La composition soignée des thèmes du sermon n’est probablement pas due uniquement au travail rédactionnel de Matthieu; celui-ci semble avoir eu à sa disposition, entre autres sources, un schéma de discours de Jésus. La forme de cette source aurait pu être la suivante : quatre béatitudes (Mt 5,3-4; 6,11-12), une section sur la justice nouvelle avec des exemples (5,17. 20-24. 27-28. 33-48), une section sur les bonnes œuvres (6, 1-6. 16-18) et trois mises en garde (7,1-2. 15-21. 24-27). Contrairement au sermon de Luc, celui de Matthieu ne s’adresse pas seulement aux disciples mais à la foule.
La formule « Heureux ceux qui… » employée dans l’Évangile d’aujourd’hui apparaît souvent dans l’Ancien Testament, dans la littérature sapientielle et dans les psaumes. Quoique modifiées par Matthieu, la première, la deuxième, la quatrième et la neuvième béatitudes ont un parallèle chez Luc (Mt 5,3//Lc 6,20; Mt 5,4//Luc 6,21; Mt 5,6//Lc 6,21a; Mt 5,11-12//Lc 5,22-23). Les autres ont été ajoutées par l’évangéliste, qui les a probablement rédigées.
Le sens des béatitudes
Les béatitudes sont la grande charte de la vie chrétienne. Elles révèlent la justice ultime de Dieu et évoquent l’attitude prophétique de Jésus qui tend la main à ceux qui vivent en marge de la société. Bien des gens – les malades, les paralytiques, les pauvres et les affamés – se sont pressés autour de Jésus sur le versant de cette colline de Galilée. Dans ce cadre biblique saisissant qui domine la mer, Jésus met en œuvre la justice biblique en proclamant les béatitudes. La justice authentique est une affaire d’engagement personnel envers les malades, les handicapés, les pauvres et les affamés.

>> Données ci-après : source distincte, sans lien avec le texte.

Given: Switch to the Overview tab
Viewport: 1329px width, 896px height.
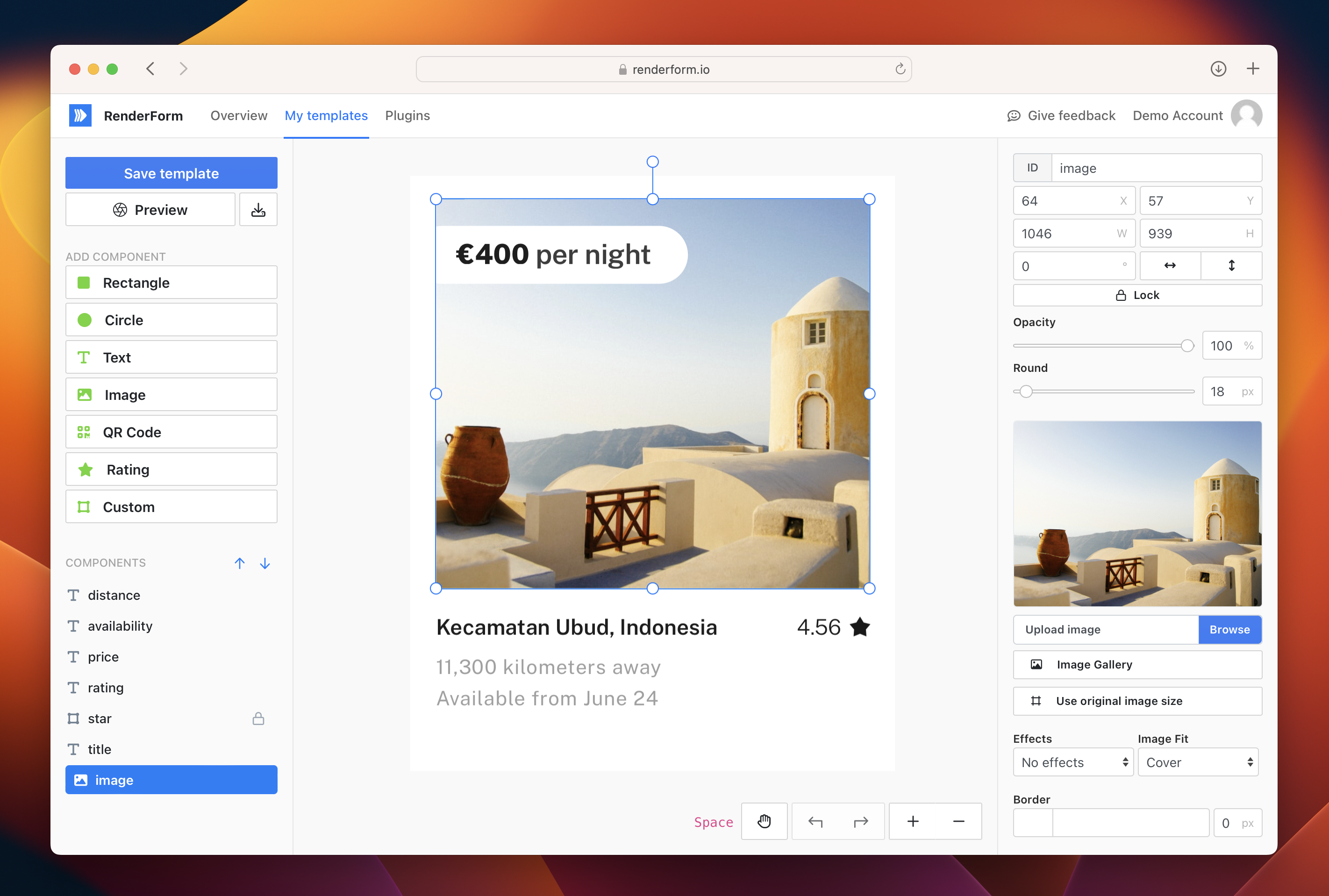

Les foules qui écoutaient Jésus furent frappées de stupeur parce qu’il parlait avec autorité, avec la force de qui connaît la vérité et la propose librement aux autres. C’était un maître sans égal.

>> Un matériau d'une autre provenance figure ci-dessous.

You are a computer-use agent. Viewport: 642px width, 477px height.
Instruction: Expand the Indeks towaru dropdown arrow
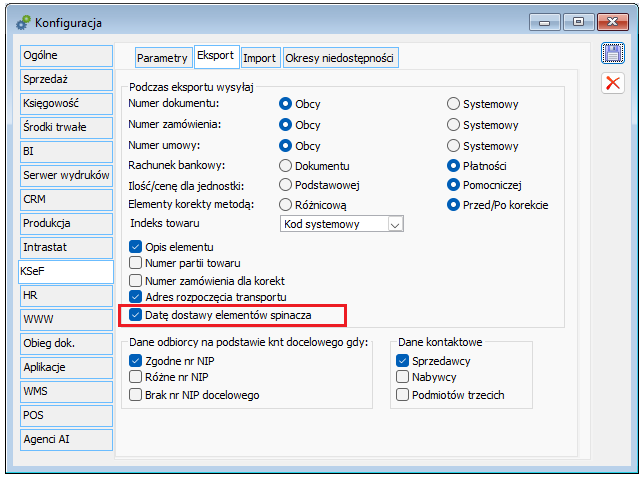coord(395,224)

Le texte de l’Évangile d’aujourd’hui est évidemment l’un des passages qu’on aime bien utiliser pour diverses célébrations liturgiques, mais combien d’auditeurs comprennent vraiment la radicalité de ce qui est promulgué ici, combien se rendent compte que les béatitudes ne sont pas simplement une belle introduction au Sermon sur la montagne mais constituent en fait le fondement de tout l’enseignement de Jésus ? Nous avons souvent du mal à comprendre et à expliquer le sens des béatitudes sauf pour voir en elles un message de solidarité, de compassion et de bénédiction. La langue araméenne, celle que parlait Jésus, peut nous aider à saisir plus profondément l’enseignement de Jésus. Le mot « heureux » traduit le terme « makarioi » dans le Nouveau Testament grec. Si nous remontons au lexique araméen, nous découvrons le mot « ashraï », du verbe « yashar ». Ashraï n’a pas de connotation passive. Il a plutôt le sens « prendre le bon chemin pour arriver au bon endroit; faire demi-tour, se repentir; devenir droit ou juste ».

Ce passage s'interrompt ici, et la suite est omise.